# Exercise objective:
Pick out every line of the items below that contains the word "screenshot", and copy each such line in full. Only matches with the same case count.

# Dataset content:
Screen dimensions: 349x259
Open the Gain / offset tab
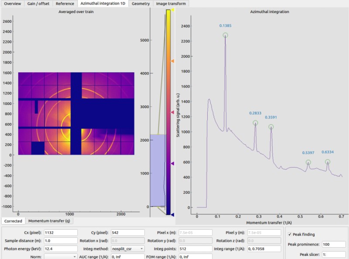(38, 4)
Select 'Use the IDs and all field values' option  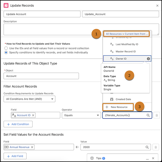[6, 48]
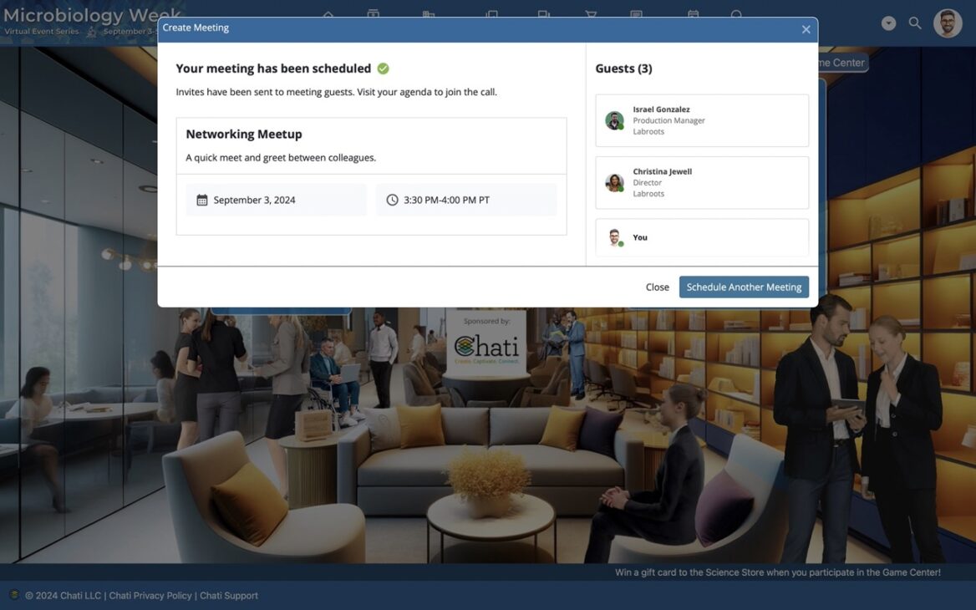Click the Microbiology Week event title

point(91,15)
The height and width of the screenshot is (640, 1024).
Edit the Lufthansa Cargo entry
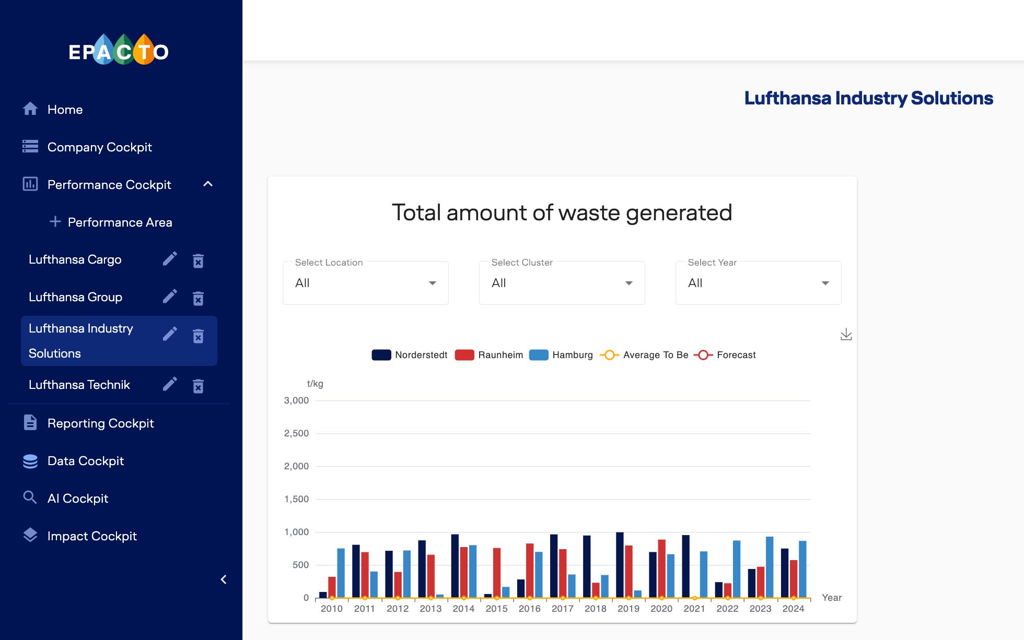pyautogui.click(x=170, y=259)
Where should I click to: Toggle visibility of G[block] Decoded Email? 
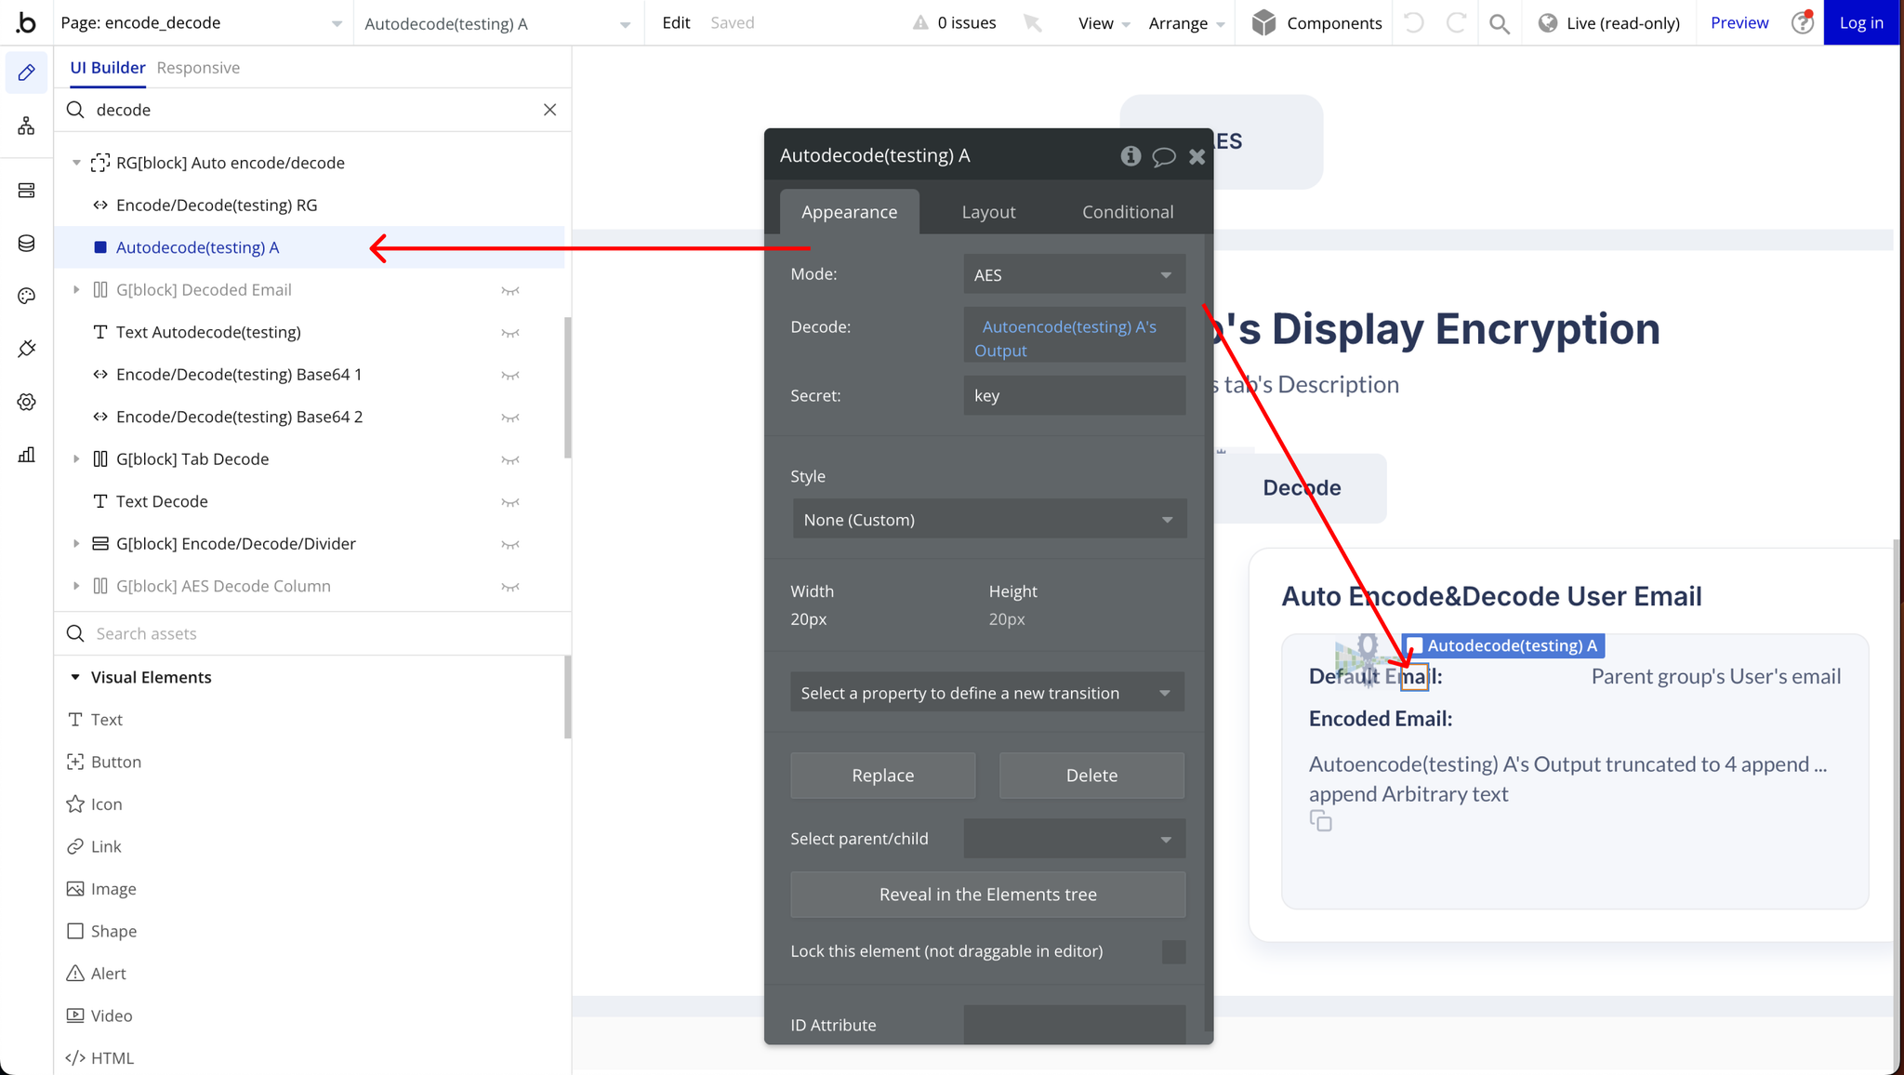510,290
--
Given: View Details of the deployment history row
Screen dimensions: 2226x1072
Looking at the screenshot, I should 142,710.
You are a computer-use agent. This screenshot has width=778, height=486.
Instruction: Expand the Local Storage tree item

# Response to this exercise:
The height and width of the screenshot is (640, 1024).
Looking at the screenshot, I should 142,710.
You are a computer-use agent. This screenshot has width=778, height=486.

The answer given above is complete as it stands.